Una recente newsletter inviata dal network di George Soros (info@georgesoros.com) comunica che l’inarrivabile magnate e benefattore dell’intera umanità non ha finanziato le proteste violente che hanno accompagnato le manifestazioni per la morte di George Floyd in tutto il mondo. «Sull’omicidio Floyd e sulla falsa idea che le persone che scendono in strada per esprimere la propria angoscia siano pagate da Soros o da altri, le Open Society Foundations hanno già rilasciato una dichiarazione. […] Anche numerosi mezzi di comunicazione hanno verificato l’infondatezza di questa falsità: tra questi The New York Times, Snopes, Politifact, Reuters, AFP, e Vox. Siamo in contatto con i gestori delle piattaforme social, ma finora né Twitter né Facebook hanno fatto nulla di significativo per fronteggiare questa situazione oltraggiosa. Aiutateci quindi a dire la verità attraverso qualunque mezzo di comunicazione in cui siate coinvolti e sentitevi liberi di diffondere la nostra dichiarazione sui canali social media». Nel citato comunicato ufficiale di Open Society si riafferma quindi con orgoglio il sostegno alle «organizzazioni che promuovono l’impegno civico e che difendono il diritto di tutti gli americani».
Ne prendiamo atto con piacere sincero. Tuttavia, di fronte al fatto che nessuno abbia accusato apertamente Soros di essere dietro ai facinorosi che spaccano e che devastano per fare la forca a Donald J. Trump nell’approssimarsi delle elezioni presidenziali di novembre, non riusciamo a toglierci dalla mente un adagio latino: «excusatio non petita accusatio manifesta».

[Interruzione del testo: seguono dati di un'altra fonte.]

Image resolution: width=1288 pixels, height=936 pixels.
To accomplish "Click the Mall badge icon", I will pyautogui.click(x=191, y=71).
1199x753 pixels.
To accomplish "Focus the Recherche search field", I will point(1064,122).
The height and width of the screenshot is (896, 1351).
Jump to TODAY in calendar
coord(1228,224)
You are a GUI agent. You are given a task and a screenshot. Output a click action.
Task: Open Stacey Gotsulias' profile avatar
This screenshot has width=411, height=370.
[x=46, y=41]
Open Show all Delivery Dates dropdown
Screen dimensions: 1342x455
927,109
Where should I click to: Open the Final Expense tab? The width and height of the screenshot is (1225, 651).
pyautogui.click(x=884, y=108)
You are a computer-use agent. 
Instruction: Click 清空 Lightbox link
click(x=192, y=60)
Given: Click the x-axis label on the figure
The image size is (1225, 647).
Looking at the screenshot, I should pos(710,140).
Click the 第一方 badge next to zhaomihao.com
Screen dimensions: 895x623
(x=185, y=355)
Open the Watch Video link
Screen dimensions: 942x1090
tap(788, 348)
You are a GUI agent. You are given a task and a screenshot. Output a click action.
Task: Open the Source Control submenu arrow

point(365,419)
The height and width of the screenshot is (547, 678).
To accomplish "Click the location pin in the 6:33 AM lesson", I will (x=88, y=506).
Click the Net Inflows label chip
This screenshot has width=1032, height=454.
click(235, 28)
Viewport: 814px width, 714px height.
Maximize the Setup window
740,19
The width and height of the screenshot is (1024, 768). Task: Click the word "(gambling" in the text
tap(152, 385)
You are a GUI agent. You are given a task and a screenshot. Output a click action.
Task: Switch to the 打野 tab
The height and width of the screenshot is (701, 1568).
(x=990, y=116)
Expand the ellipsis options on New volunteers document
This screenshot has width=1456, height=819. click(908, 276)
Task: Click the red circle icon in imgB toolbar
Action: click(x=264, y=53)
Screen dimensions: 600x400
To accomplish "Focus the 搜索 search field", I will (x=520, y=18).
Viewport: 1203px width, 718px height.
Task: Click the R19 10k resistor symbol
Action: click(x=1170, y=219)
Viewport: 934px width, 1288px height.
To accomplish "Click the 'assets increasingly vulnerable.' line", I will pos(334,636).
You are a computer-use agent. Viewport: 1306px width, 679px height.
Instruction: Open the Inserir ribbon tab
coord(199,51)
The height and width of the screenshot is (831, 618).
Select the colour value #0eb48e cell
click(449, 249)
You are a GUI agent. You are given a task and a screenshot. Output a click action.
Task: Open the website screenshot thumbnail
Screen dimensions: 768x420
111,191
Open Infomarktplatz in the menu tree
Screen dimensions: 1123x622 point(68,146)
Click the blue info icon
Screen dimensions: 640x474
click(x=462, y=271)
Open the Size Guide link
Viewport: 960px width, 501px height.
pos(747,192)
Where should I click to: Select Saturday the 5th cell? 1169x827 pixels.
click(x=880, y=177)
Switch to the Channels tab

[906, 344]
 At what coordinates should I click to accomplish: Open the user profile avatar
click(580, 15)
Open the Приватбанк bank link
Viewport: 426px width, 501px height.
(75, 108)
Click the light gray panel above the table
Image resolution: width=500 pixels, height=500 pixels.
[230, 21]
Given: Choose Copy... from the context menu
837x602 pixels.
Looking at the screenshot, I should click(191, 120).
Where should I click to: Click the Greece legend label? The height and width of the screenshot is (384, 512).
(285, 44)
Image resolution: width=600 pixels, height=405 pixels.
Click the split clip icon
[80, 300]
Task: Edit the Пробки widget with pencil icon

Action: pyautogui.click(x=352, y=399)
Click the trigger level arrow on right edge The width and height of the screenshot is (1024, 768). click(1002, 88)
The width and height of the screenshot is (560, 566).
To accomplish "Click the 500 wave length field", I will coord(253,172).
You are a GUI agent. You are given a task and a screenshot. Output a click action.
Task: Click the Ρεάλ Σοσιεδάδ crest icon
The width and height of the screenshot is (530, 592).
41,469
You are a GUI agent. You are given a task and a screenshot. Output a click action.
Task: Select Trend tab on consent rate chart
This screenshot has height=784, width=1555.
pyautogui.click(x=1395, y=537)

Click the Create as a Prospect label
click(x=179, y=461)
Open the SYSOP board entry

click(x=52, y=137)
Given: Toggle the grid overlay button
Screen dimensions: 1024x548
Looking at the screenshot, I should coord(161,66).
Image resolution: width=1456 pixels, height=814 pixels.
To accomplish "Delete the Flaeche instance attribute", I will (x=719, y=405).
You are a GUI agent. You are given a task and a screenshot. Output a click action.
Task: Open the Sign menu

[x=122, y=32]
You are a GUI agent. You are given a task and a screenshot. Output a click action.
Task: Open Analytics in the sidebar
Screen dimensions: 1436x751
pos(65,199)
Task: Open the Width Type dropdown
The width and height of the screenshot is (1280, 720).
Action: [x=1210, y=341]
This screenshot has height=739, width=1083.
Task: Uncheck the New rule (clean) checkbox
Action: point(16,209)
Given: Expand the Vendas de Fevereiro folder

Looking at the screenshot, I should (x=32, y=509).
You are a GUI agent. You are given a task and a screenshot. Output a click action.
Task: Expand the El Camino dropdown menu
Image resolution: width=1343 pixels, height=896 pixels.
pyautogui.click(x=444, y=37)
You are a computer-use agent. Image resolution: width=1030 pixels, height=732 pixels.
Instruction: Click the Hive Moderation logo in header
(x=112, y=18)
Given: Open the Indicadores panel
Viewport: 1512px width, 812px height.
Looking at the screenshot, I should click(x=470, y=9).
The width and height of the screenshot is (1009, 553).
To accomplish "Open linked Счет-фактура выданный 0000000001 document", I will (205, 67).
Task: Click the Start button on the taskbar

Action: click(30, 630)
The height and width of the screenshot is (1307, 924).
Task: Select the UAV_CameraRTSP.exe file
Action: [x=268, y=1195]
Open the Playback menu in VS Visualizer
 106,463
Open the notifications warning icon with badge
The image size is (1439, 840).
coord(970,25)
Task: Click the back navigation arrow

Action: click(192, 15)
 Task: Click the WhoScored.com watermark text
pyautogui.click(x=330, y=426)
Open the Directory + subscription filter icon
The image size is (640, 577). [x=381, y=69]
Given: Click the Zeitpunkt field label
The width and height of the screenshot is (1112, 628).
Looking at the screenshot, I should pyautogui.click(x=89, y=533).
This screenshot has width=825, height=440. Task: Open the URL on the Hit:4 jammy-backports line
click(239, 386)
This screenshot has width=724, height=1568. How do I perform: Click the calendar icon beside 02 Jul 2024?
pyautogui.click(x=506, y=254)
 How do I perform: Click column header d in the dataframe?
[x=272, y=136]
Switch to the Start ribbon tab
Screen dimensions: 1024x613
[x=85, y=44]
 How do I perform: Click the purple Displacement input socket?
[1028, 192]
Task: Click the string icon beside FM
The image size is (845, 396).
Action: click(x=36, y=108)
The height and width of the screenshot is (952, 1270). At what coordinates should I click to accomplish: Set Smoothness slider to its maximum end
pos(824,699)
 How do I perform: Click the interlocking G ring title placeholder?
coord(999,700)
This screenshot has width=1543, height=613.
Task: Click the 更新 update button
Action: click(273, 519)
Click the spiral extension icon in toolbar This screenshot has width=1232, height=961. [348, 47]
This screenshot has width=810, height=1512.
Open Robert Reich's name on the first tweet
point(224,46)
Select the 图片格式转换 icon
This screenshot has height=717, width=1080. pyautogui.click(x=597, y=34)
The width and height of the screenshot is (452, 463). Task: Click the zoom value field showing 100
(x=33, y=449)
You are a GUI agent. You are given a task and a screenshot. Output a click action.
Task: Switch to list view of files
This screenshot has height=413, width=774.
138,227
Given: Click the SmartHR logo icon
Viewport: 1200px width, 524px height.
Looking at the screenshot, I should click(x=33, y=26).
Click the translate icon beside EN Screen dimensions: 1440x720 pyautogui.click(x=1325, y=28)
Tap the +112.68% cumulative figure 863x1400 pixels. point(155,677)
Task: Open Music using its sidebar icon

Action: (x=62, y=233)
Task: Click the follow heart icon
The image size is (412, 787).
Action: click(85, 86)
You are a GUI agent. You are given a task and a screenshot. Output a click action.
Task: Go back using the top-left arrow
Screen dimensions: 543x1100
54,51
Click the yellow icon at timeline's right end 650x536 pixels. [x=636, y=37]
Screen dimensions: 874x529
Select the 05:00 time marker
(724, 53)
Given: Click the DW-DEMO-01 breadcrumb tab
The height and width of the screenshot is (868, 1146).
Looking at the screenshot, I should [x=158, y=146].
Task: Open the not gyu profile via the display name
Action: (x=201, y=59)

Sfugge infatti la ragione di questa smentita preventiva davanti a fatti che, per pura casualità, crediamo, stanno di fatto coprendo lo scandalo sui ritardi del regime cinese nell’informare il mondo del CoViD-19 e sulla complicità dell’Organizzazione Mondiale della sanità di cui pare proprio abbia goduto. Una smentita vera, infatti, laddove si ritenesse necessaria, dovrebbe per lo meno includere l’assicurazione assoluta che le donazioni fatte da Open Society alla Fondazione e al Centro Tides o al Proteus Fund per un totale di circa 9 milioni di dollari siano parimenti estranee ai fatti, ben sapendo che queste organizzazioni non disdegnano sostenere ambienti della Sinistra protestataria. Open Society dovrebbe insomma vincolare le proprie donazioni a iniziative esclusivamente pacifiche, assicurandosi che i percettori non le usino per aiutare movimenti e organizzazioni terze (magari l’Alliance for Global Justice, Refuse Fascism, e così via) ben poco dedite alla promozione pacifica dei diritti civili e dei valori della democrazia statunitense.
Si è invece preferita una smentita né necessaria né richiesta. Curioso.